> _Collection entries_:
## Begin
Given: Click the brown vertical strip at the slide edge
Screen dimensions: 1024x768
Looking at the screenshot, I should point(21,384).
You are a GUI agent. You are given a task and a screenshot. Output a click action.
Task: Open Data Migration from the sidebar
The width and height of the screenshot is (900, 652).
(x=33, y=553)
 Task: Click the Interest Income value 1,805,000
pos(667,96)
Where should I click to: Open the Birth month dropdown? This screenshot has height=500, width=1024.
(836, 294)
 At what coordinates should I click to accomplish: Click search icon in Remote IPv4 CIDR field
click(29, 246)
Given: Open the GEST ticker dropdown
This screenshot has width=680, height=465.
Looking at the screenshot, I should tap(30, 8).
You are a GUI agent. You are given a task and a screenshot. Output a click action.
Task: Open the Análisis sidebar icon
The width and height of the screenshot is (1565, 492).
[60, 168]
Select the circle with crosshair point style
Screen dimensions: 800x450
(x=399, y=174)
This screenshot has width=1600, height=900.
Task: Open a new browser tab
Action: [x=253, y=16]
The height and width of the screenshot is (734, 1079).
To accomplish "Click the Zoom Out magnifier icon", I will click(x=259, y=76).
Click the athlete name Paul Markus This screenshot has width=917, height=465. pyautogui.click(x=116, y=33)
## End
> _AIM_: Convert the listing, from the line containing "The height and" through its end, into a two-column CSV with the headers text and answer. Give one row per text-and-answer pair, and put each value in a single quoted field with line breaks replaced by spaces.

> _THE RESPONSE_:
text,answer
"The height and width of the screenshot is (734, 1079). To accomplish ""Click the Zoom Out magnifier icon"",","I will click(x=259, y=76)."
"Click the athlete name Paul Markus This screenshot has width=917, height=465.","pyautogui.click(x=116, y=33)"